Dr Virginia Skinner with Cynthia Riris from Polytechnik, Denpasar Dr Virginia Skinner with Cynthia Riris from Polytechnik, Denpasar

A group of midwifery staff and students has travelled to the Indonesian island of Bali as part of a learning and relationship-building experience, visiting remote clinics and local hospitals.

With alarming levels of perinatal mortality in Indonesia, Charles Darwin University midwifery course co-ordinator and senior lecturer Dr Virginia Skinner has been working to build collaborative educational and research initiatives.

“There is such a disparity between our two countries and the division of services, with increasing numbers of maternal and neonatal deaths in Indonesia,” Dr Skinner said. “With 35 million births per year, most women give birth in remote village settings, with only high-risk cases transferred to hospital. In some cases women live too remotely for this transfer to occur in time.

“We are working to promote collaborative educational and research initiatives between CDU and the Midwifery Department Denpasar Polytechnic of Health and Kardini Akademie located in Denpasar.”

Second Year Midwifery students Rhylee Mathias and Freya Martin met with Indonesian midwifery students to share information on experiences of study and work practices.

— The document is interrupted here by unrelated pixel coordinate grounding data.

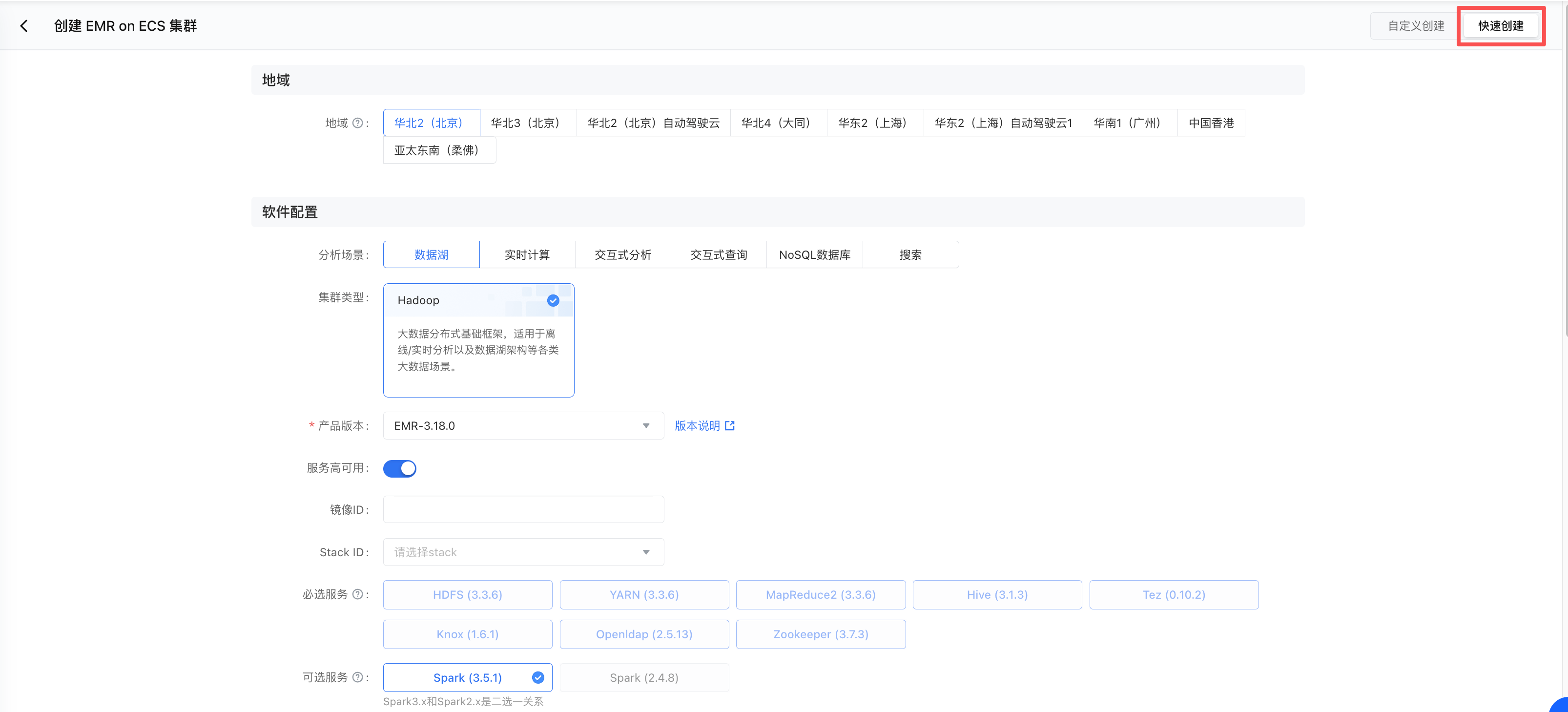The height and width of the screenshot is (712, 1568).
Task: Click the help icon beside 必选服务
Action: [358, 594]
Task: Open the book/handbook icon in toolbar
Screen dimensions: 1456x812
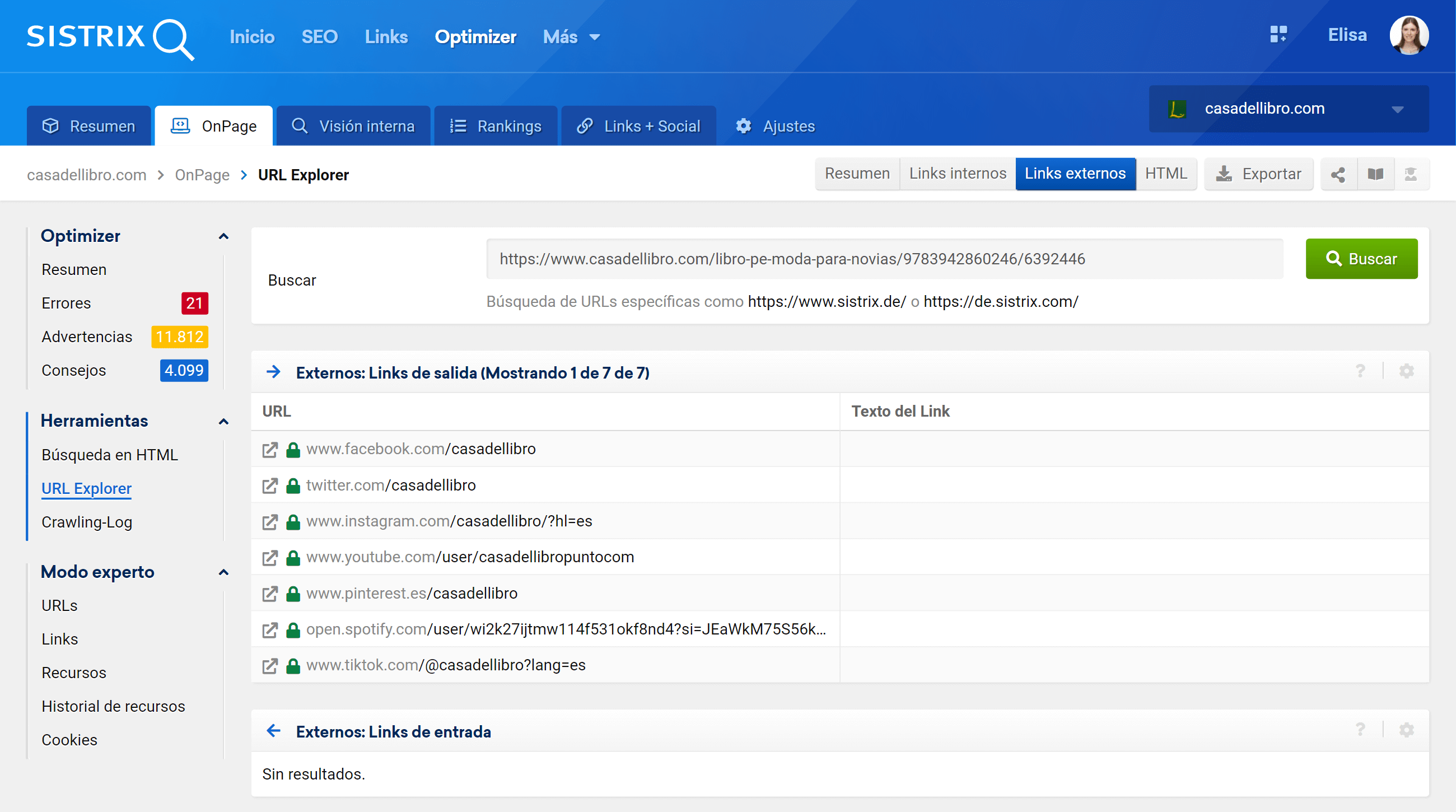Action: [x=1375, y=174]
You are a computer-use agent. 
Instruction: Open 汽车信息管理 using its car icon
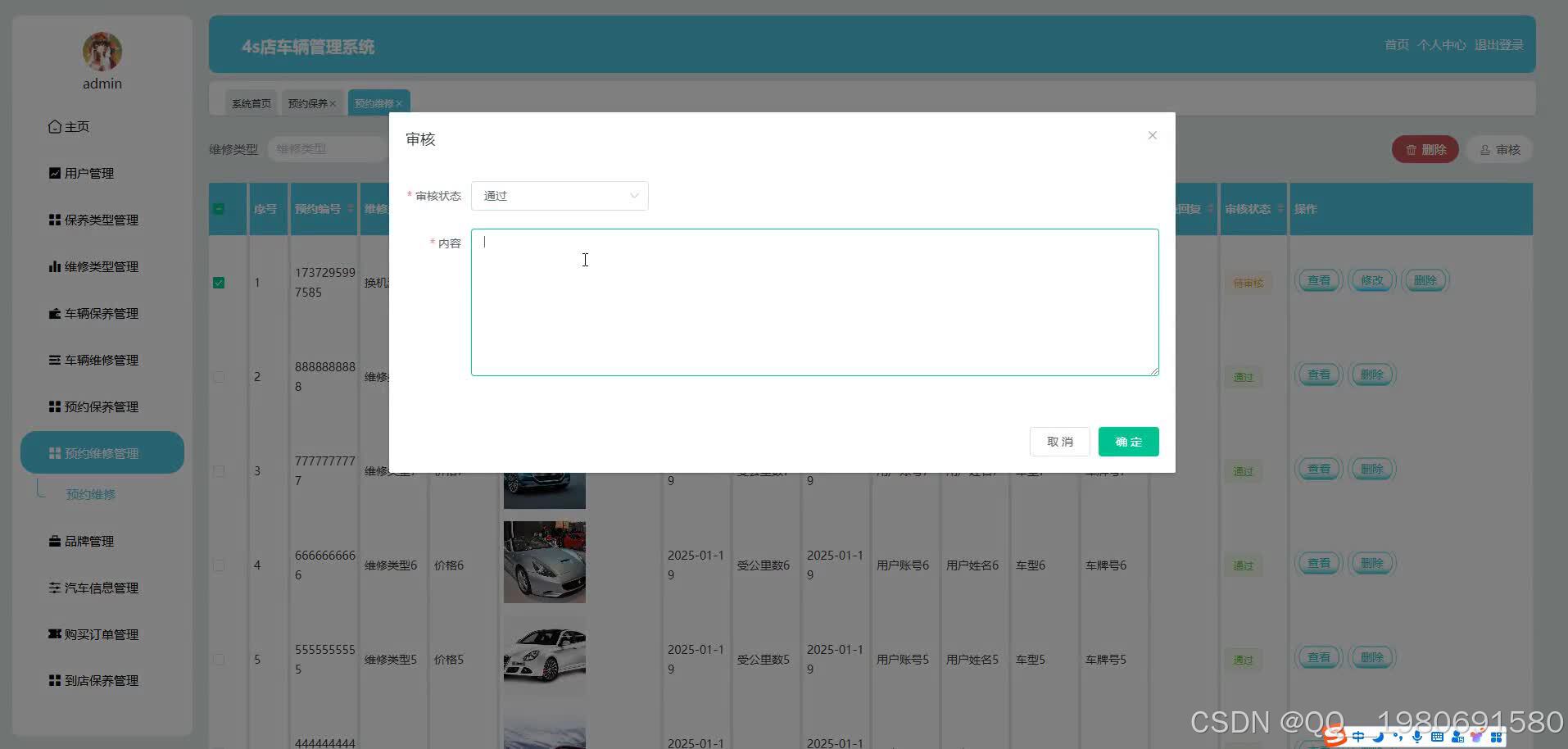54,588
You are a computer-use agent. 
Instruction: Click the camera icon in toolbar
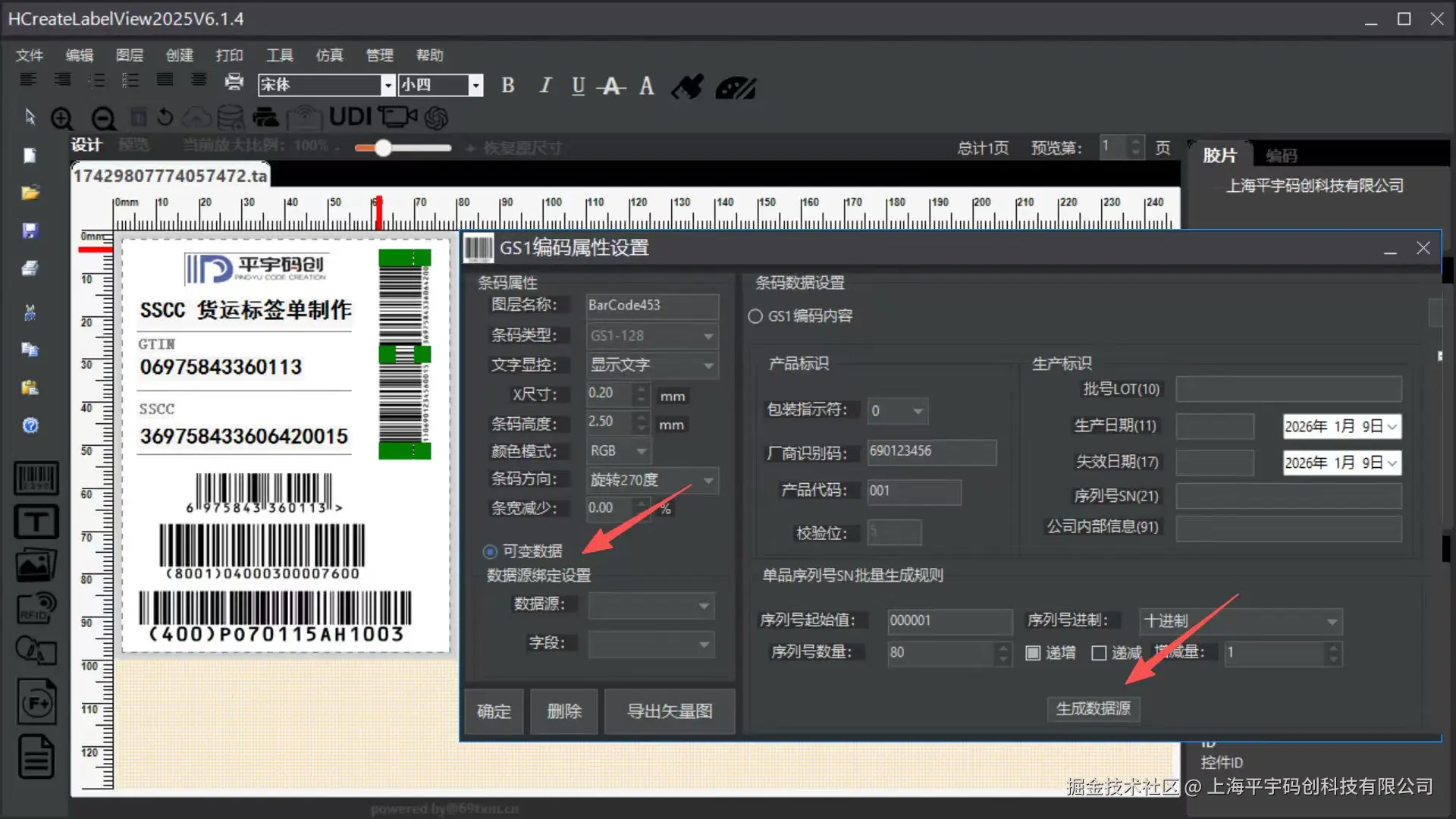tap(398, 117)
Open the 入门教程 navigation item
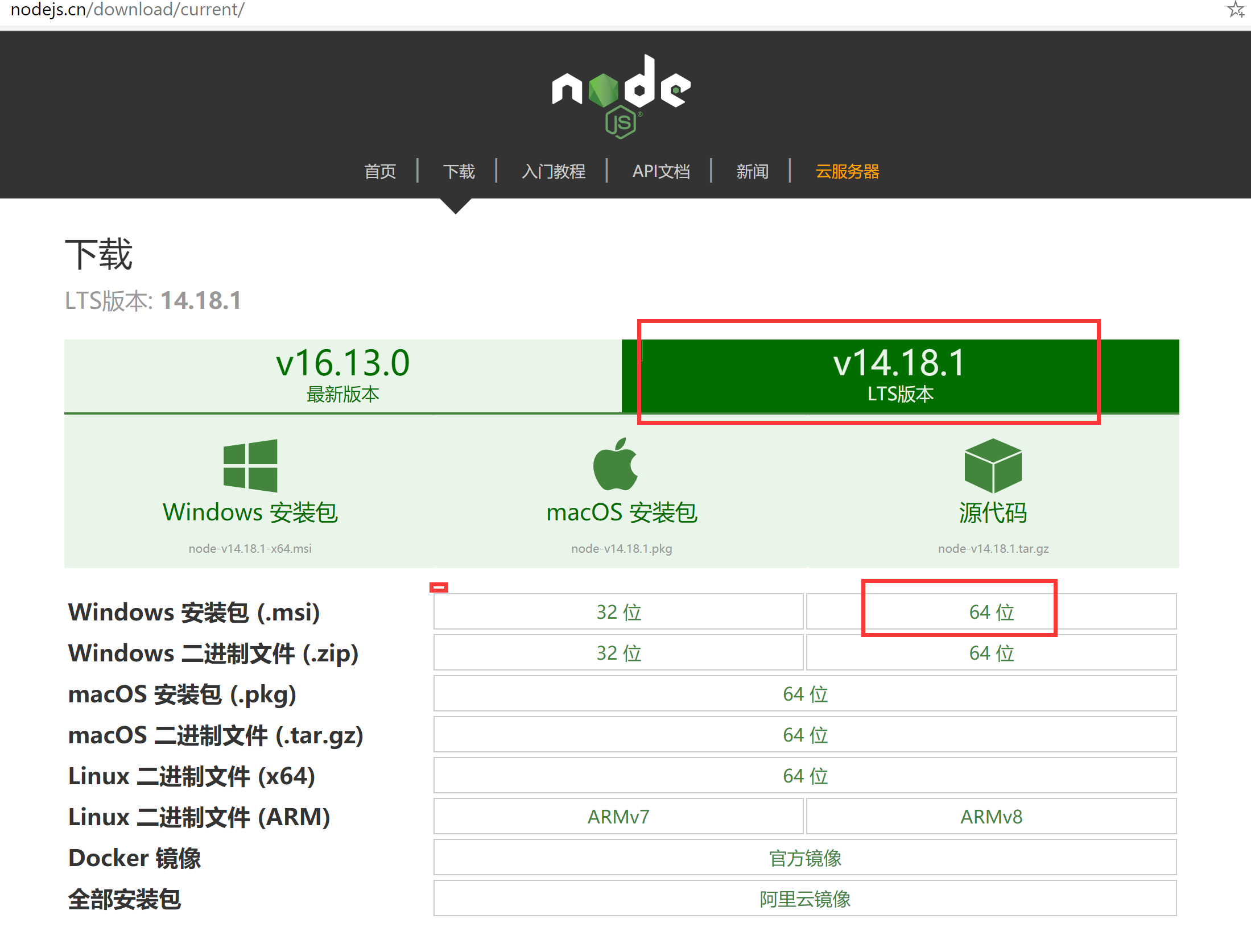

“It was a really interesting experience to see how a maternity system works in another country, especially one so close such as Indonesia,” Freya said.

“Visiting a local clinic was really amazing; there are some big differences both culturally and with resources. We were really surprised to learn that in Indonesia most women give birth in healthcare clinics with almost no pain relief. This is in stark contrast to Australia, where most women birth in a hospital with a range of choices.”

Rhylee said it was interesting to learn that the role of midwives also differed between countries due to resources availability and population size.

“In Bali midwives play a major role in educating the community about family planning and contraception, as well as providing basic hygiene and nutrition information,” Rhylee said. “Here our role is more specific to midwifery.”

Dr Skinner said that collaborative initiatives such as exchanges and information-sharing exercises with CDU were important to help to build capacity in Indonesia.